Situasi di lokasi sempat berlangsung tegang ketika kedua pihak saling mempertanyakan dasar hukum masing-masing. Dike mengatakan pihaknya sudah menanyakan alasan pembongkaran pagar kepada kader Golkar, namun jawaban yang diterima justru mengarah pada pembuktian di pengadilan.
“Mereka bilang nanti dibuktikan di pengadilan. Kalau begitu, silakan kita bicara di pengadilan soal pembuktiannya,” katanya.
Ia juga menyindir tindakan pembongkaran pagar yang dilakukan di tengah status sengketa lahan yang disebut belum memiliki putusan hukum tetap.
“Kalau memang paham hukum, seharusnya mereka tidak membongkar pagar itu. Karena persoalan kepemilikan ini masih sengketa,” ucapnya.
Pihak ahli waris memastikan akan segera membuat laporan resmi ke aparat penegak hukum terkait dugaan pengerusakan dan pelanggaran lainnya.

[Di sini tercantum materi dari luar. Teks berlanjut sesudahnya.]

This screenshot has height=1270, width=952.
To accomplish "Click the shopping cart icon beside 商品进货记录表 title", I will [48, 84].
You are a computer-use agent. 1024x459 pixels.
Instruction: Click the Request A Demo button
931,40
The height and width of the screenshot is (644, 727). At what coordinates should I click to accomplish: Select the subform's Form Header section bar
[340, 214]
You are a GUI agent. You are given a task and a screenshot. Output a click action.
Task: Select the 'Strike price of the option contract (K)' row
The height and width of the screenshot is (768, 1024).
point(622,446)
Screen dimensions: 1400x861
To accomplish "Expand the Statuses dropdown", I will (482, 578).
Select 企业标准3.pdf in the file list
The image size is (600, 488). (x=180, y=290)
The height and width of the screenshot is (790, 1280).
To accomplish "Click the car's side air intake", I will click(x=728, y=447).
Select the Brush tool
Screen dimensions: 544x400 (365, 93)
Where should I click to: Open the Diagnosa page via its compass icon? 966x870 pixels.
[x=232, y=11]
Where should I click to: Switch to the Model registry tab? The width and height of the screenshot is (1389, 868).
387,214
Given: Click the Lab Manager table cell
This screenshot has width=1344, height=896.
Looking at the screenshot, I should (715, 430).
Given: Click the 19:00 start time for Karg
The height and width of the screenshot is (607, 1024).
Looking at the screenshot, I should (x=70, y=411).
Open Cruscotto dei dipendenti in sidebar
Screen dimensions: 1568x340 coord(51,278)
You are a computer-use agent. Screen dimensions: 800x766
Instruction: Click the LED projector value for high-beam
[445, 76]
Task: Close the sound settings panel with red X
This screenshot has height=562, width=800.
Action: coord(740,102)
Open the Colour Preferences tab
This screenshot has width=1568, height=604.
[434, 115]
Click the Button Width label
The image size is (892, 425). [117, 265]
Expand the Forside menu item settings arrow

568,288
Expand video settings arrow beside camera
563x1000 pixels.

“Yang pasti akan kami laporkan dulu ke polisi. Ada dugaan pengerusakan pagar, masuk pekarangan tanpa izin, hingga dugaan penyerobotan,” tutup Dike.
Sebelumnya, pagar seng yang menutup akses Kantor DPD Partai Golkar Kota Bengkulu dibongkar oleh sejumlah kader partai karena dianggap menghambat aktivitas organisasi. Pembongkaran dilakukan secara ramai-ramai dengan mencabut tiang dan membuka baut pagar yang dipasang di depan kantor.
Kuasa hukum DPD Partai Golkar Kota Bengkulu, Zainal Abidin Tuatoy, menegaskan bahwa pemasangan pagar sebelumnya dilakukan tanpa pemberitahuan kepada pihak partai maupun Ketua Terpilih DPD Partai Golkar Kota Bengkulu, Mardensi.
Menurut Zainal, tindakan tersebut dinilai tidak menghormati proses hukum dan justru mengganggu aktivitas organisasi politik yang selama ini berjalan normal di kantor tersebut.
“Pemasangan pagar itu dilakukan tanpa sepengetahuan klien kami, yaitu Ketua Terpilih Mardensi. Tentu kami sangat menyayangkan tindakan tersebut,” ujar Zainal.
Ia menilai pemagaran yang dilakukan pihak ahli waris tidak melalui mekanisme hukum yang jelas. Bahkan, langkah tersebut dianggap merugikan aktivitas partai yang setiap hari menggunakan kantor tersebut sebagai pusat pelayanan dan konsolidasi kader.
“Menurut kami tindakan itu terlalu berlebihan karena tidak melalui proses dan mekanisme hukum yang jelas. Sebagai kuasa hukum, kami merasa dirugikan,” tegasnya.
Zainal mengatakan pembongkaran pagar dilakukan bukan untuk memperkeruh keadaan, melainkan agar roda organisasi dapat kembali berjalan normal.
“Partai ini harus tetap berjalan. Ada aktivitas organisasi, pelayanan masyarakat dan konsolidasi kader yang harus dilakukan setiap hari. Kalau akses ditutup, tentu kegiatan partai terganggu,” katanya.